Tipologia ed entità del contributo

Il contributo a fondo perduto non potrà superare la soglia dell’80% della spesa ammessa ed il progetto dovrà raggiungere almeno 50 punti su 100.

  •  Programmi con valutazione da 100 a 70 = contributo fino al 80%
  •  Programmi con valutazione da 69 a 50 = contributo fino al 60%
  •  Programmi con valutazione da 49 a 0 = Non ammissibile a contributo.

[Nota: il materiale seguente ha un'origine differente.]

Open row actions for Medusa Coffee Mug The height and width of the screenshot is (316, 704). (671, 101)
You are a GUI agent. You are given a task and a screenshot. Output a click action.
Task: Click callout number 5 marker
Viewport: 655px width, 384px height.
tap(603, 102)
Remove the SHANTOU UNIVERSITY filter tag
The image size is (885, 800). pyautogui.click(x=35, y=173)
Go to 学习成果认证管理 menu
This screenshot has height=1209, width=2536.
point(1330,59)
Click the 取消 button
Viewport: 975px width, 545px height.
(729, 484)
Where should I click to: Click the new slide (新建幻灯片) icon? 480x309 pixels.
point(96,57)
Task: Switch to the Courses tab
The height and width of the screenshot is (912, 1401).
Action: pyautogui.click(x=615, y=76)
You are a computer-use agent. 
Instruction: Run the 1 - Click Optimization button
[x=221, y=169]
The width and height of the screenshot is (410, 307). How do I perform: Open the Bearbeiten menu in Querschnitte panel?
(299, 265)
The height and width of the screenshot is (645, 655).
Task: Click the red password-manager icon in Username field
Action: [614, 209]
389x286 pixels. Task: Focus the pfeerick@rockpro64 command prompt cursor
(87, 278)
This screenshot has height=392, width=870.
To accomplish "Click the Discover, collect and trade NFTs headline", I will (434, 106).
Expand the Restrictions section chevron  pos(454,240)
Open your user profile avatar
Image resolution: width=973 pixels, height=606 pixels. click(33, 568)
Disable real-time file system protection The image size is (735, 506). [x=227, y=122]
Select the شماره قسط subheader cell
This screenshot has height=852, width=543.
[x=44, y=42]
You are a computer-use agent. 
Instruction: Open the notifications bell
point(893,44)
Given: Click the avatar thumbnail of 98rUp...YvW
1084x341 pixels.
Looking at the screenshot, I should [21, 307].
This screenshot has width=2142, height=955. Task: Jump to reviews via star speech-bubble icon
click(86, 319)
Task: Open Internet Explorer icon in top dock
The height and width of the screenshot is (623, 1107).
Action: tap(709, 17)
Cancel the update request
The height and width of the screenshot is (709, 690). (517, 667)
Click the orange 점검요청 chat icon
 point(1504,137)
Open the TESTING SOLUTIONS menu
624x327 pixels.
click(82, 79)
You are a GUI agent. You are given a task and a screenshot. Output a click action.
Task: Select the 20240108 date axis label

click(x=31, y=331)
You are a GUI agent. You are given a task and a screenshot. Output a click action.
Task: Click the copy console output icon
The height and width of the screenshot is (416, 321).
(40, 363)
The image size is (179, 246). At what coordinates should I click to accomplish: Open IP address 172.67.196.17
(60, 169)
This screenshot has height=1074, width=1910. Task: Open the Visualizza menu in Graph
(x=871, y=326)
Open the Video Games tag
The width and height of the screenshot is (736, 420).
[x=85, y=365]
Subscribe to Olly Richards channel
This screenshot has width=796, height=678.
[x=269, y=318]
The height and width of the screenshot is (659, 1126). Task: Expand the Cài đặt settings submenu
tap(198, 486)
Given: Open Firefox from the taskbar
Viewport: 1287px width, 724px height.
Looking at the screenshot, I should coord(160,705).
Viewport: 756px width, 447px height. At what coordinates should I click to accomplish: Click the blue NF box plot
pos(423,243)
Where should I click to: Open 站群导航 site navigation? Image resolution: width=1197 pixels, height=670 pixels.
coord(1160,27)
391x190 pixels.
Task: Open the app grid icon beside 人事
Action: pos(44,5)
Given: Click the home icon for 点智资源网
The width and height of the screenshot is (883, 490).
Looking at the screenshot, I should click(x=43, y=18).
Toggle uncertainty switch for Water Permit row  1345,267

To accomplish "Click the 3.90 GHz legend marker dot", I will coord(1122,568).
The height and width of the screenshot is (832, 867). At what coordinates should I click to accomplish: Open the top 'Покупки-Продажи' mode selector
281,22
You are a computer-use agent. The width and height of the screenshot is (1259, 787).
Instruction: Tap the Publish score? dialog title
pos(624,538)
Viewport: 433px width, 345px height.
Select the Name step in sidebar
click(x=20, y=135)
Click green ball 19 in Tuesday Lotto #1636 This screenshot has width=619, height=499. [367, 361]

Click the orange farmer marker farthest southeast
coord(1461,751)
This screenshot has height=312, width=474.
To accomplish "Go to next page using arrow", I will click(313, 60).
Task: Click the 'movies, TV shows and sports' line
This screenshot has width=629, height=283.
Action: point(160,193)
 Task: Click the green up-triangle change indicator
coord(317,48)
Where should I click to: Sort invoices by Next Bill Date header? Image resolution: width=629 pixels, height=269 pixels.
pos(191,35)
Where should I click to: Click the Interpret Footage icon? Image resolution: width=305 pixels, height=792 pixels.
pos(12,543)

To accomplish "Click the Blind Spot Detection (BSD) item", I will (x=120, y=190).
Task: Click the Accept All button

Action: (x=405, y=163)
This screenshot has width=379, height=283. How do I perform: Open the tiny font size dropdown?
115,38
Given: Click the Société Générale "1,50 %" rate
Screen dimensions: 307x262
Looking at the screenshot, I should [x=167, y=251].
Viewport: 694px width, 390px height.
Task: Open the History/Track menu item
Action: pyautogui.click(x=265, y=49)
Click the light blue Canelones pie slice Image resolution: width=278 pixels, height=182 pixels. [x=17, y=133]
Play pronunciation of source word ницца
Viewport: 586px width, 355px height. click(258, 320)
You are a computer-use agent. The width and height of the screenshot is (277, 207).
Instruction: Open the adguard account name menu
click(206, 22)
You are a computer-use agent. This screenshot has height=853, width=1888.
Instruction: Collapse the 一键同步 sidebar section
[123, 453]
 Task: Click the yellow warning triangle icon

Il contributo regionale è cumulabile con altri contributi pubblici fino al 100% della spesa ammissibile.

Criteri di valutazione

  • Tipologia di prodotti turistici individuati e valore del programma

l parametro ha la finalità di valorizzare gli interventi a sostegno di ben individuati prodotti turistici ed elementi territoriali (quali itinerari, cammini, ecc…), con particolare rilievo ai territori appenninici, alle aree di pregio ambientale, alle aree interne e alle azioni ambientalmente e socialmente sostenibili. Sarà inoltre valutata la coerenza e completezza del programma, determinata dalla relazione esistente tra obiettivi, prodotti turistici, azioni da realizzare e costi previsionali.

  • Sviluppo di attività innovative

il parametro ha la finalità di riconoscere particolare valore a quei programmi che si distinguono per la capacità di inserire elementi di innovatività nell’offerta territoriale di riferimento.

  • Livello di diffusione territoriale ed integrazione

il parametro mira ad individuare il potenziale valore aggiunto che il programma di attività dell’aggregazione di Pro Loco può apportare al territorio rappresentato, anche con riferimento al livello di integrazione dei prodotti/servizi ed al coinvolgimento di aree territoriali omogenee dal punto di vista delle caratteristiche geografiche, morfologico-ambientali (con particolare attenzione ai territori appenninici, alle aree di pregio ambientale, alle aree interne), delle tipicità enogastronomiche.

  • Livello di sinergia organizzativa con Enti locali

il parametro valuta il livello di collaborazione operativa e le sinergie attivate con gli Enti locali di riferimento, che rappresentano un valore aggiunto ed un rafforzamento delle attività.

  • Livello di sinergia organizzativa con le strutture associative delle Pro Loco di livello regionale:

il parametro valuta il livello di collaborazione operativa e le sinergie attivate con le strutture associative delle Pro Loco di livello regionale, che rappresentano un valore aggiunto ed un rafforzamento delle attività

  • Coerenza con le Linee guida triennali 2018-2020 per la promo-commercializzazione turistica approvate con D.G.R. n. 1149/2017

con tale parametro si valuta la coerenza del programma con gli obiettivi strategici individuati nel documento programmatico regionale.

Presentazione della domanda

Le domande dovranno essere inviate in modalità telematica entro il 31 agosto 2020.